AI advocates have expressed frustration at Ted Chiang’s critique of AI in The New Yorker, where he argued that large language models “take an average of the choices that other writers have made.” Yes it’s a simplification, but it’s also correct at a fundamental level.
Chiang’s criteria for artistic quality—eg, the number of choices made by the artist, and by extension, the amount of labor involved—strike me as naive, especially for visual art. But he’s right that LLMs are averaging machines, and this insight helps explain their power and limitations.
Training an LLM starts by scraping billions of pages from the web and designing a mathematical space where every word corresponds to a different point. Engineers then write software that picks a pair of words (like “capital” and “Japan”) and checks how often they appear next to each other in these documents. The engineers then systematically move points around in this space until words that cluster semantically in human texts also cluster spatially in this mathematical space.
When you type “What was the capital of Japan in the Heian period?” into a model trained in this way, the model effectively finds the word closest to the average position of the query terms. With enough sentences like “Kyoto was Japan’s capital in the Heian period” in the training data, the word Kyoto should appear near the midpoint of the points corresponding to Japan, capital, and Heian.
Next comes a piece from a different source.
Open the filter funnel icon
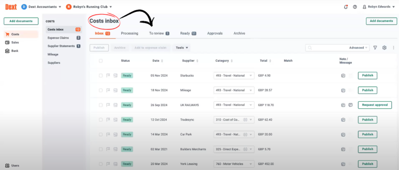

Technically the model chooses its answer via a weighted vector sum because the context implies some words are more important than others; here the word “Heian” is obviously important than the word “the.” But guess what: a weighted vector sum is mathematically equivalent to an average.
To be sure, any large language model with a temperature set higher than zero will gather a number of possible answers near the query average. If there is a clear winner, it typically returns that: the capital of Heian Japan was Kyoto. When there’s no answer right at the midpoint, the LLM will roll dice to choose among the nearest neighbors. This can result in a different but equally correct answer (like Heian-kyō), or with a high-enough temperature, a completely incorrect answer (like Tokyo or Seoul).
Of course, neural networks do employ math that isn’t averaging—particularly in training and fine-tuning, where engineers apply techniques like cosine similarities and gradient descent. However, to claim therefore that large language models don’t produce results by averaging is like saying internal combustion cars don’t run on gas because they have batteries or were manufactured in a solar-powered factory.
AI companies would like us to view generative AI as a pinnacle of software development whose complexity could give rise to emergent intelligence or even consciousness. But we call LLMs “black boxes” not because they are intricate like circuit diagrams from the future but because they are messy like bowls of tangled spaghetti. Training them means brute-forcing billions of comparisons, and running them means averaging the results of their training.
Understanding its averaging dynamic helps makes sense of generative AI’s frequently mediocre or stereotypical results, which Chiang points to in his article. (Averages can also mislead: see the midpoint hottie problem.) Averaging furthermore explains why an absence of good data points in the vicinity of the mathematical average can yield nonsensical results, like Google telling you to glue cheese to a pizza.
On the positive side, realizing how simple large language models are can make their versatility all the more impressive. I find it mind-boggling that repeating such a dumb process a ridiculous number of times ends up generating tactful emails, functioning HTML games, and romantic comedies based on the periodic table. For these examples, the result of averaging can seem well above average.